ScenarioRecommended API
Small file read/writeFile.ReadAllText / WriteAllText
Large file processingStreamReader / StreamWriter
Multiple operations on same fileFileInfo instance
Directory traversalDirectory.EnumerateFiles (lazy)
Path manipulationPath.Combine, Path.GetFileName
Binary dataFileStream or File.ReadAllBytes
Async context (ASP.NET, UI)ReadAllTextAsync, StreamReader.ReadLineAsync
CSV or line-based parsingFile.ReadLines (lazy, memory-efficient)

Common Pitfalls

  1. Not using using with streams — Forgetting to dispose StreamReader/StreamWriter/FileStream leaves file handles open, causing locking issues and resource leaks.

  2. Loading large files into memoryFile.ReadAllText reads the entire file into a single string. For files over a few MB, use File.ReadLines (lazy IEnumerable) or StreamReader.ReadLineAsync to process line by line.

  3. Hardcoded path separators — Using "folder\\file.txt" breaks on Linux/macOS. Always use Path.Combine or Path.DirectorySeparatorChar.

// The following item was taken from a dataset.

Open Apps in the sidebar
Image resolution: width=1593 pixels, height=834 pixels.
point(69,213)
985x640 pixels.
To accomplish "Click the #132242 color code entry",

  4. Swallowing IOException — File operations can fail for many reasons (permissions, disk full, file in use). Catch IOException specifically and handle meaningfully rather than catching all exceptions.

  5. Race conditions with File.Exists — Checking File.Exists before reading/writing is unreliable — the file state can change between the check and the operation. Handle FileNotFoundException instead.

  6. Not handling file locks — Another process may have a file open. Use FileStream with FileShare to control sharing, or retry with backoff for locked files.

Key Takeaways

  1. Use File/Directory static classes for simple, one-shot operations on small files.
  2. Use StreamReader/StreamWriter for large files or incremental reading/writing.
  3. Always wrap streams in using to ensure file handles are released.
  4. Use Path.Combine for cross-platform path construction.
  5. Prefer async methods (ReadAllTextAsync, ReadLineAsync) in ASP.NET and UI applications.
  6. Use FileInfo/DirectoryInfo when performing multiple operations on the same path.
  7. File.ReadLines returns a lazy IEnumerable<string> — use it instead of ReadAllLines for large files.

Interview Questions

Q: What is the difference between File and FileInfo?

File is a static class where each method performs a security check and file lookup. FileInfo is an instance class that caches file metadata, making it more efficient for multiple operations on the same file. Use File for single operations; FileInfo for repeated access.

Q: What is the difference between StreamReader and FileStream?

StreamReader reads text (characters) with automatic encoding handling — it wraps a FileStream internally. FileStream reads raw bytes and gives you low-level control over file access mode, sharing, and seeking. Use StreamReader for text files; FileStream for binary data.

Q: Why should you use using with streams?

Streams hold unmanaged file handles that are not released by the garbage collector in a timely manner. using (which calls Dispose) closes the handle immediately, preventing resource leaks and file locking issues.

Q: What is the difference between File.ReadLines and File.ReadAllLines?

ReadAllLines loads the entire file into a string[] array in memory. ReadLines returns a lazy IEnumerable<string> that reads lines one at a time. For large files, ReadLines is significantly more memory-efficient.

Q: How do you handle file I/O asynchronously in C#?

Use async methods like File.ReadAllTextAsync, File.WriteAllTextAsync, StreamReader.ReadLineAsync, and StreamWriter.WriteLineAsync. These use await to release the thread while I/O completes, improving scalability in ASP.NET and responsiveness in UI applications.